## YOUR ASSIGNMENT
Starting with the line that contains "Click the floating chat bubble button" and stopping after the line that contains "Given: Select COMMERCIAL", return each line below exactly as written, with no others.

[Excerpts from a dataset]
::::

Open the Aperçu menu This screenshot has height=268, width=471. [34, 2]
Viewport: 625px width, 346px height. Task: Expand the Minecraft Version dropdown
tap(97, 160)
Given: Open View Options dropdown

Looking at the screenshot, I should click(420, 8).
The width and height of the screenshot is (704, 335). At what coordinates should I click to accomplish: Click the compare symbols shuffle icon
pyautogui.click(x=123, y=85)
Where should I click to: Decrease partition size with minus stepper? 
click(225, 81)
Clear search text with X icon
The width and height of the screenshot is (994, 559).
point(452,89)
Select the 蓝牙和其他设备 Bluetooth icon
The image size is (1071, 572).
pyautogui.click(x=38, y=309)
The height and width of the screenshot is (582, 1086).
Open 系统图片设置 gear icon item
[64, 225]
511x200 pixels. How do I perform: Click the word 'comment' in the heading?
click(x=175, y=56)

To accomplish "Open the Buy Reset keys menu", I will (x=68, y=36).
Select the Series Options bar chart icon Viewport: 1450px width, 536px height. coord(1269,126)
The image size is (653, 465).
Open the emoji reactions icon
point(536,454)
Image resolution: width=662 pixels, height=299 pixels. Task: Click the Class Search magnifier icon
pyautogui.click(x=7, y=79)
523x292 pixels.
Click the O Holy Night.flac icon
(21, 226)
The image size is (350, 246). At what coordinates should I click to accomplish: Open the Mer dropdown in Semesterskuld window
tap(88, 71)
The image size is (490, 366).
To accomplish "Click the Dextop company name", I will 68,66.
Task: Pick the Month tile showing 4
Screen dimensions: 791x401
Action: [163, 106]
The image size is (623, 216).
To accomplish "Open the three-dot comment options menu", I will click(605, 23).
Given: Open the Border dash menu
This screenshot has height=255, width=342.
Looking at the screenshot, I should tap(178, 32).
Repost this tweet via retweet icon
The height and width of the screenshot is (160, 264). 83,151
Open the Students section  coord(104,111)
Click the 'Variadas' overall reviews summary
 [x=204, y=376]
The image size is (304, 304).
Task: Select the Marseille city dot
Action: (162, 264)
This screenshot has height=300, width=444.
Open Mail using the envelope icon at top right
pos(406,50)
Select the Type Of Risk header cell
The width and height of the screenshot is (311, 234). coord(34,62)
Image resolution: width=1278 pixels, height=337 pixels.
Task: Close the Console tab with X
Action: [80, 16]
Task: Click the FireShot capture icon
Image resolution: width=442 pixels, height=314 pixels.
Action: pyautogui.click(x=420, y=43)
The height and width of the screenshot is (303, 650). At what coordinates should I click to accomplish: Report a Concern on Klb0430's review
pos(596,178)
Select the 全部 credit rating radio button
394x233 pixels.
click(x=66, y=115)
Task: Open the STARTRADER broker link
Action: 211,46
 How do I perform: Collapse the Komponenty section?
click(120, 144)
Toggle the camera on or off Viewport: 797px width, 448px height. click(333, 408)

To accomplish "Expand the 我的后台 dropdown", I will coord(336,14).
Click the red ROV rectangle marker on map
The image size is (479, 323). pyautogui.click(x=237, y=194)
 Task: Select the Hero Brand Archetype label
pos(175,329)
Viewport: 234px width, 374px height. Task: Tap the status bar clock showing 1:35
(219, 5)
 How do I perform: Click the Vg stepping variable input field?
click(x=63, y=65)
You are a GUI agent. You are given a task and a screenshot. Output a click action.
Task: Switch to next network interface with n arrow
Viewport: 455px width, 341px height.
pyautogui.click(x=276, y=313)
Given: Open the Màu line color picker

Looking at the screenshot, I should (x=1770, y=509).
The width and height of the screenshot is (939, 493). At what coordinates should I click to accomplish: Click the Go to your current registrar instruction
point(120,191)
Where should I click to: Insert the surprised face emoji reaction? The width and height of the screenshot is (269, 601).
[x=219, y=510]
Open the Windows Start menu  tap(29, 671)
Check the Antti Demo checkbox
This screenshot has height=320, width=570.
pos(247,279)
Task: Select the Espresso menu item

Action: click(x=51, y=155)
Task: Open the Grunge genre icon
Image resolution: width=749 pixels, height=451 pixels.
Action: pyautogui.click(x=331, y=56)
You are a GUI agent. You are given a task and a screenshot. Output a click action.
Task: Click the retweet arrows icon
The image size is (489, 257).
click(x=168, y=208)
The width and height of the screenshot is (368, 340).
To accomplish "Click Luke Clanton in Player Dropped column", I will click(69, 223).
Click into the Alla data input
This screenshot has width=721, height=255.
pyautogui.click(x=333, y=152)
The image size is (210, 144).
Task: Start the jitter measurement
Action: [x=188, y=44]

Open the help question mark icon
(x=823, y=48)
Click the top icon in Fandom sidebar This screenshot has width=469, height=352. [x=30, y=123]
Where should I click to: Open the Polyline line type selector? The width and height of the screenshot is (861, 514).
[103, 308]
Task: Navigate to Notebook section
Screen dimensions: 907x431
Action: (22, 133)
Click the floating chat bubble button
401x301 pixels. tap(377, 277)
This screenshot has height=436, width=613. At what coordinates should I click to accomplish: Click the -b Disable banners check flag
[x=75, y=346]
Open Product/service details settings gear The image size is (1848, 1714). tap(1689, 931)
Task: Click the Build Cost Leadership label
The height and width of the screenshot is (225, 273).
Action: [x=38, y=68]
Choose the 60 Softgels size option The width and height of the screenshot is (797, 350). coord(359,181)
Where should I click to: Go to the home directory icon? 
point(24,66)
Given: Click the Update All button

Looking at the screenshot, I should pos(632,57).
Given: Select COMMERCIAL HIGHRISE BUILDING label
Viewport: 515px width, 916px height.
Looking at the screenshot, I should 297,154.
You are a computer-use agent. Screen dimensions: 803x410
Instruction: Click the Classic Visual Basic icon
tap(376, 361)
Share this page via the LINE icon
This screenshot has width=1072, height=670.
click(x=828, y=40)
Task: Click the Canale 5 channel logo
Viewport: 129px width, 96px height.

::::

## RESULT
Click the floating chat bubble button
401x301 pixels. tap(377, 277)
This screenshot has height=436, width=613. At what coordinates should I click to accomplish: Click the -b Disable banners check flag
[x=75, y=346]
Open Product/service details settings gear The image size is (1848, 1714). tap(1689, 931)
Task: Click the Build Cost Leadership label
The height and width of the screenshot is (225, 273).
Action: [x=38, y=68]
Choose the 60 Softgels size option The width and height of the screenshot is (797, 350). coord(359,181)
Where should I click to: Go to the home directory icon? 
point(24,66)
Given: Click the Update All button

Looking at the screenshot, I should pos(632,57).
Given: Select COMMERCIAL HIGHRISE BUILDING label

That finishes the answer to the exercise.